• **Work task**
Copy every line from the records below that carries the word "pixels".

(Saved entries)
-- Opening Marker --

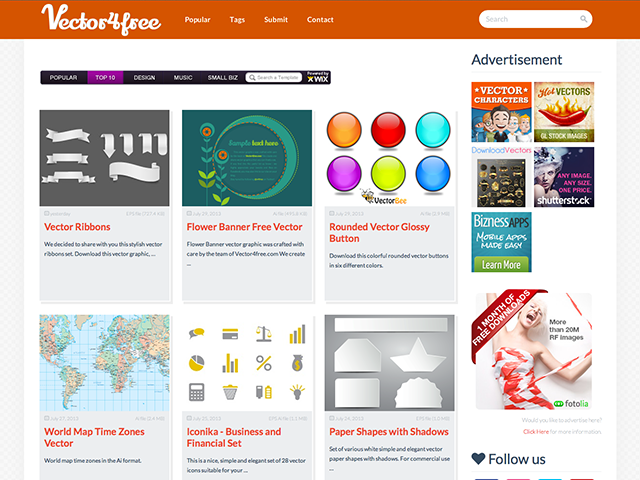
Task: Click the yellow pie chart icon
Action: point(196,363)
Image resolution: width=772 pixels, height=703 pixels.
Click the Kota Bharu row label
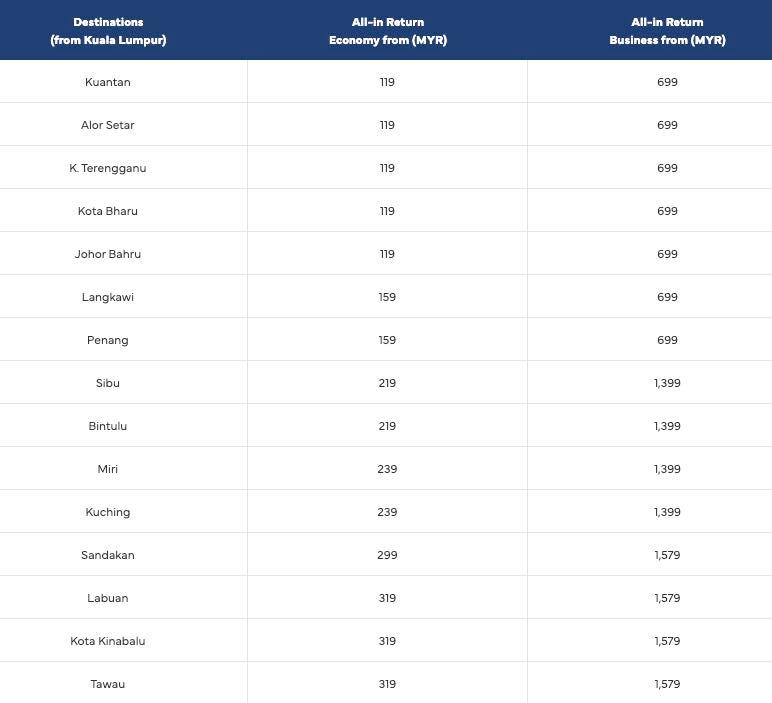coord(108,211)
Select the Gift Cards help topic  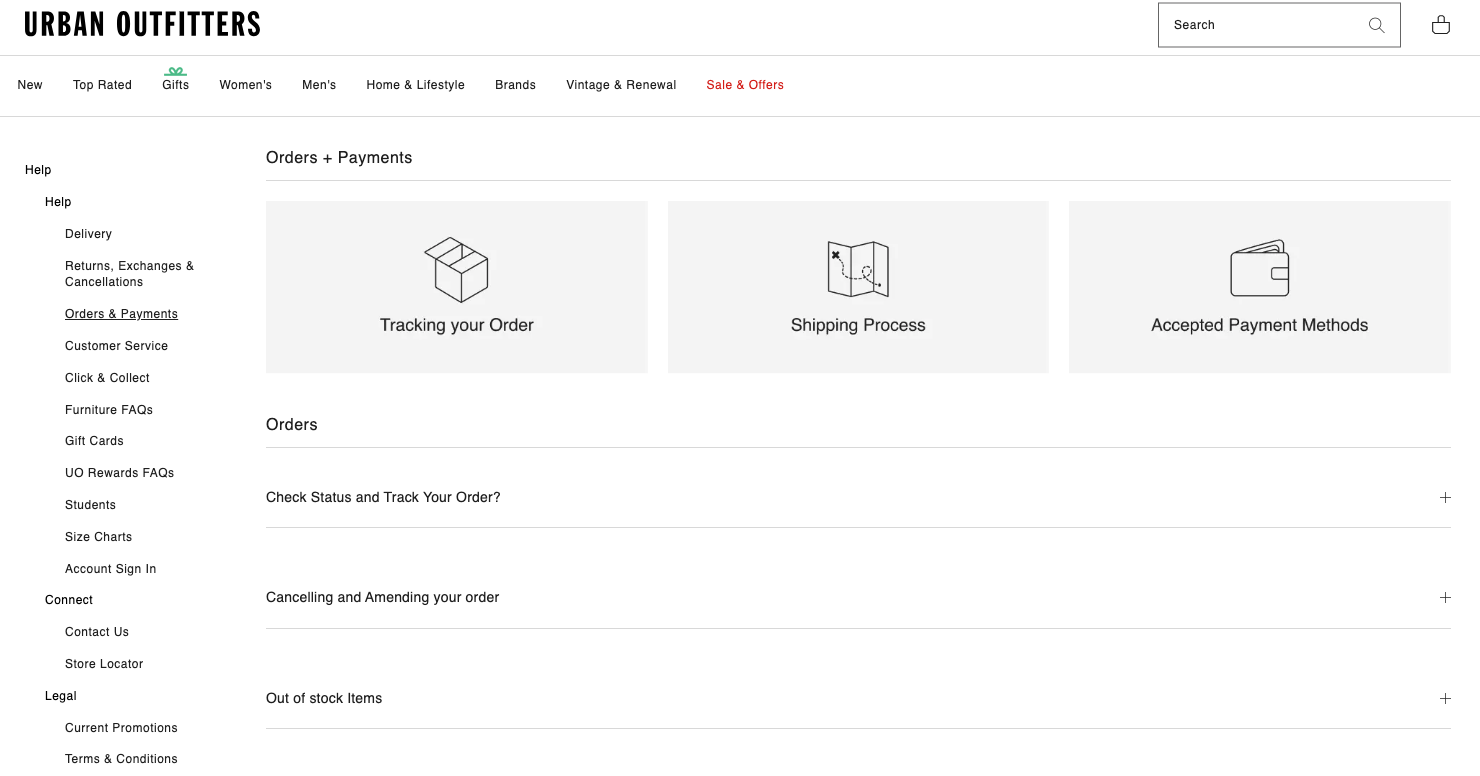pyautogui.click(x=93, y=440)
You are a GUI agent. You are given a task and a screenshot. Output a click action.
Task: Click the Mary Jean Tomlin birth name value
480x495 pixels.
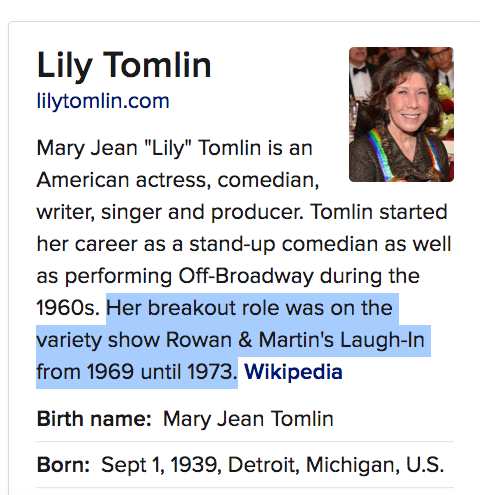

-- Closing Marker --

• **Answer to this exercise**
Image resolution: width=772 pixels, height=703 pixels.
480x495 pixels.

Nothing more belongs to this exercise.